Are Betting Exchanges Paying Their Due To Racing?

Goodwin Racing Telephone Betting Home Page

UK Horseracing has got a massive crisis on its hands with Levy income being hit by a 17 million shortfall and the racecourses’ contributions to prize money about to take a massive dip due to the closure of hundreds of betting shops.

Whats the solution? A lot of people in racing are pressing for the levy to be based on a turnover model as opposed to the current profit based one. I can see the logic in this as betting on UK horseracing has never been higher and yet racing isn’t getting its fair whack. Some firms are betting so irresponsibly on horseracing that they are near on using racing as a loss leader in attracting customers in the hope they will lose money on ‘in running’ sports or their ever popular on line casinos.

Since the betting exchanges developed their zero margin product in 2002 the end user has never had it so good and as time has gone by its just got better with bookmakers competing fiercely with themselves and the exchanges. The industry competes so strongly on Racing that only 20% of betting in this sector ends up on the zero margin exchanges.

The exchanges are able to bet to nothing as they don’t pay duty or levy in the same way traditional bookmakers do. Bookmakers pay 15% duty and 10% levy (once over £500,000 threshold) on all horseracing gross profits whereby the unlicensed layers on the exchanges pay nothing apart from a tiny commission on winnings to the exchange (typically 1%-5%) and then the exchange makes a small contribution from this pool.

In 2003 the then BHB chairman Peter Savill highlighted the disparity in the exchange’s contribution to Racing by pointing out that for every 1 billion pounds turned over in betting shops on horseracing the levy got £14 million whereby the exchanges contribution for the same turnover was just £1 million.

At present betting shops produce the highest margin return on stake as they are not as competitive as on line operators and in most cases don’t offer best odds guarantee so the levy will be doubly hit by their closures.

From January to March this year the Racing Post did a study on SPs and concluded that if every favourite was backed at a level stake during this period  the bookmakers would only win 2.62% of stakes. Obviously this dosen’t tell the true story as the vast majority of business would be at best odds guaranteed so its safe to say the bookies would have made a big loss so no money for racing!
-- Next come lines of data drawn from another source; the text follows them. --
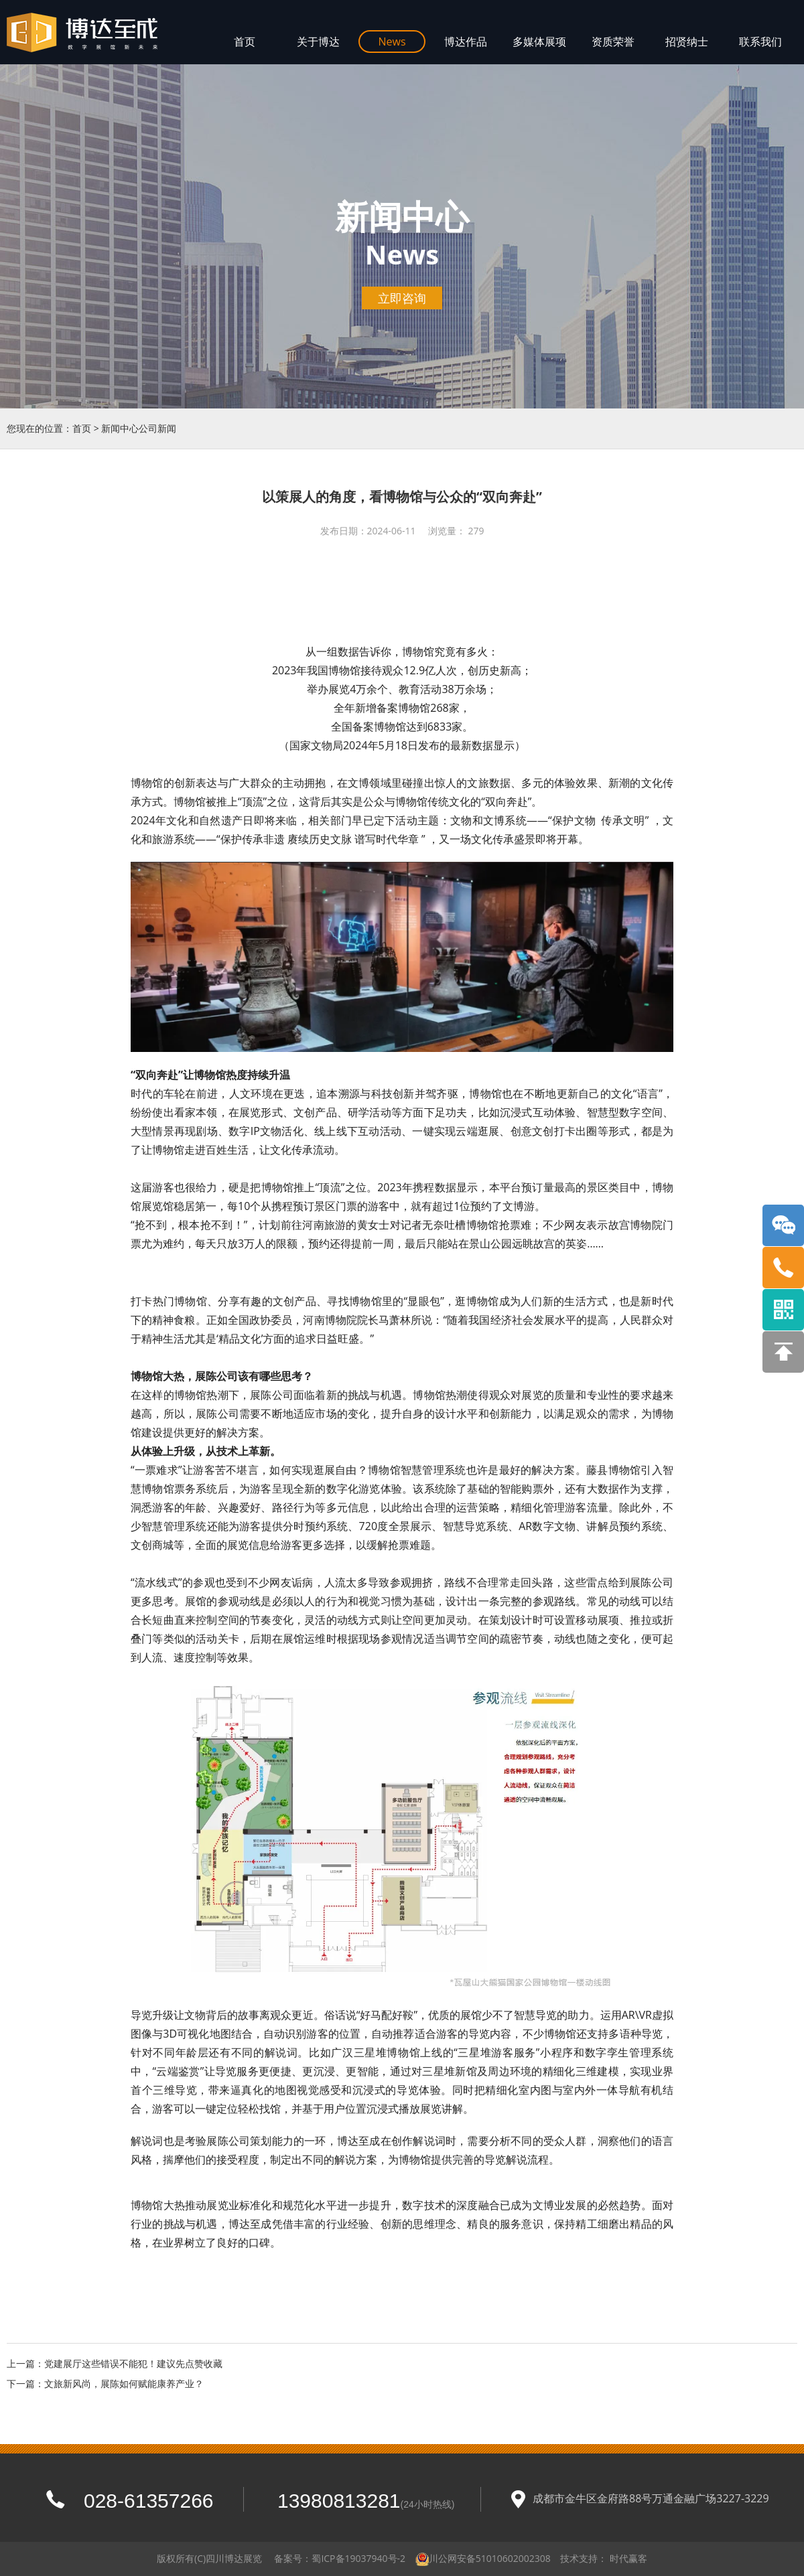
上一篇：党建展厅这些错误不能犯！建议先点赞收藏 (114, 2363)
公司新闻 (157, 428)
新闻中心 (120, 428)
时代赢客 (628, 2558)
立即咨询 (402, 298)
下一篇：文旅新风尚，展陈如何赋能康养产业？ (105, 2383)
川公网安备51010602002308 (490, 2558)
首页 (81, 428)
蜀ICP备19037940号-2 (358, 2558)
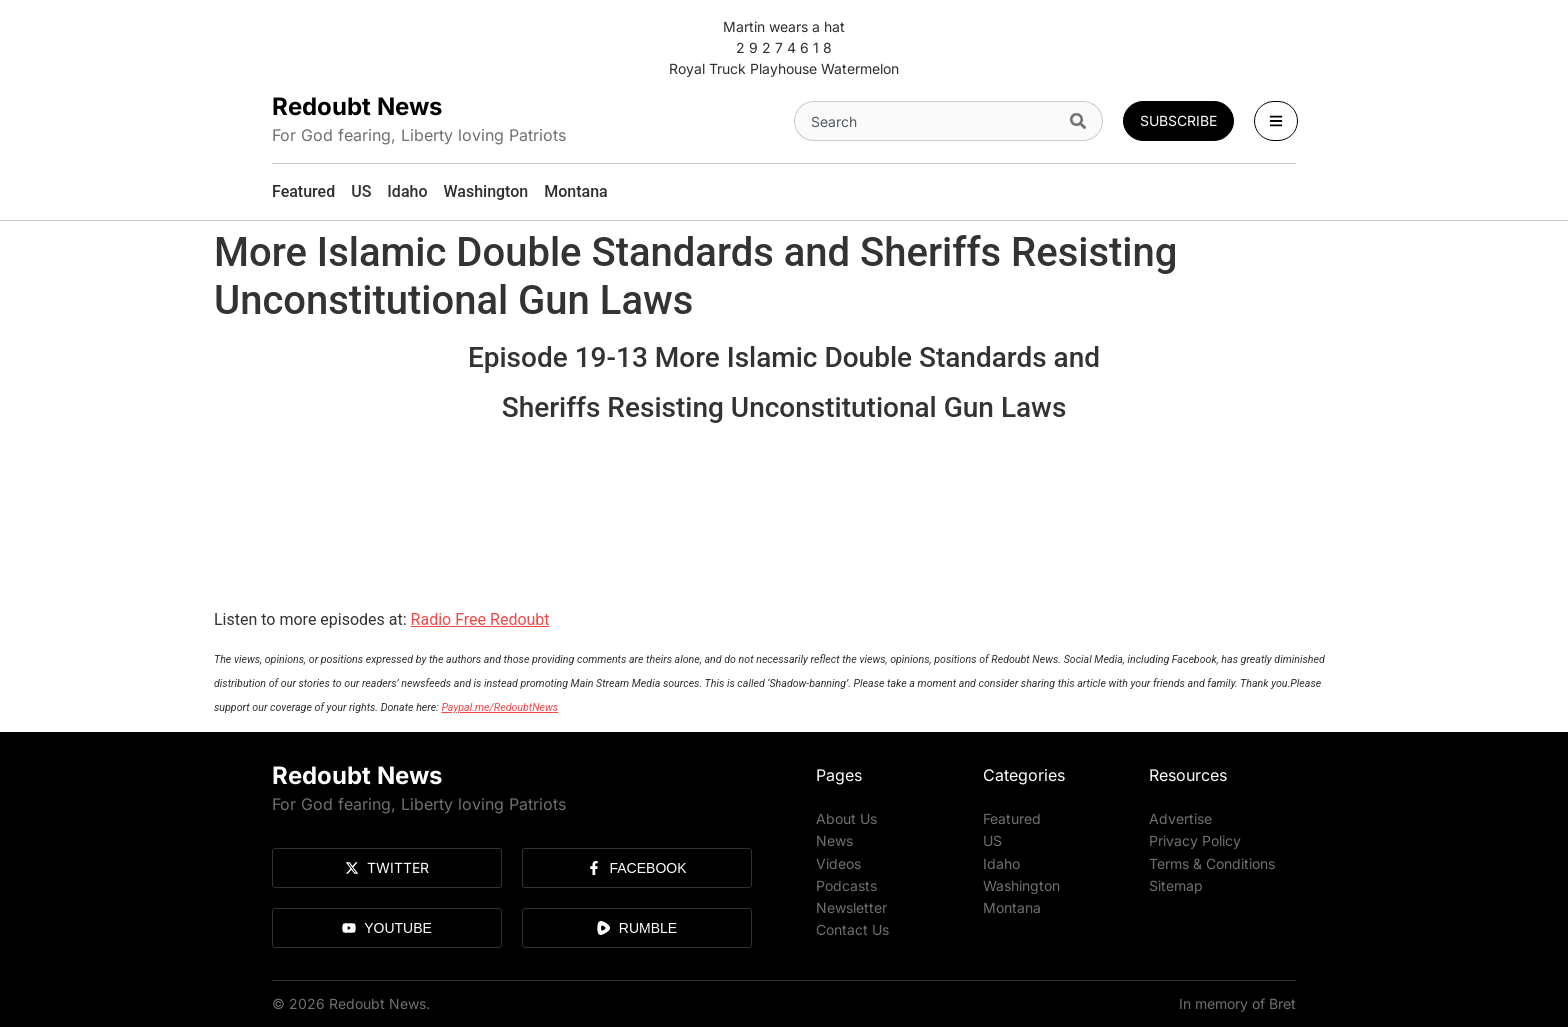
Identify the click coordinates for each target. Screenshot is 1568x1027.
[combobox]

On course there is also a problem whereby high SPs are being returned on the top of the market horses. Before betting exchanges bookies hedged with themselves and market forces produced a fair SP that turned a nice profit for the off course market. Now the exchanges are here on course bookies don’t cut prices if they can still get a fractionally better price on the machine. Every bookie seems to have it in their DNA that they have to lay the favourite even if they have to top the exchange price.

Whats the solution?…quite simply level the playing field by making every exchange layer pay a 10% levy on every winning UK horse transaction.

How will this be a benefit?

*Racing will get a much bigger return from Exchange transactions.

*Exchange prices will no longer be zero margin as it would be unviable so the book would now be 110%. On course bookmakers would start trading with themselves again as the exchange price safety net would be pulled from under their feet. A fairer SP will be returned once again which will increase off course profitability and thus bolstering the funds of racing.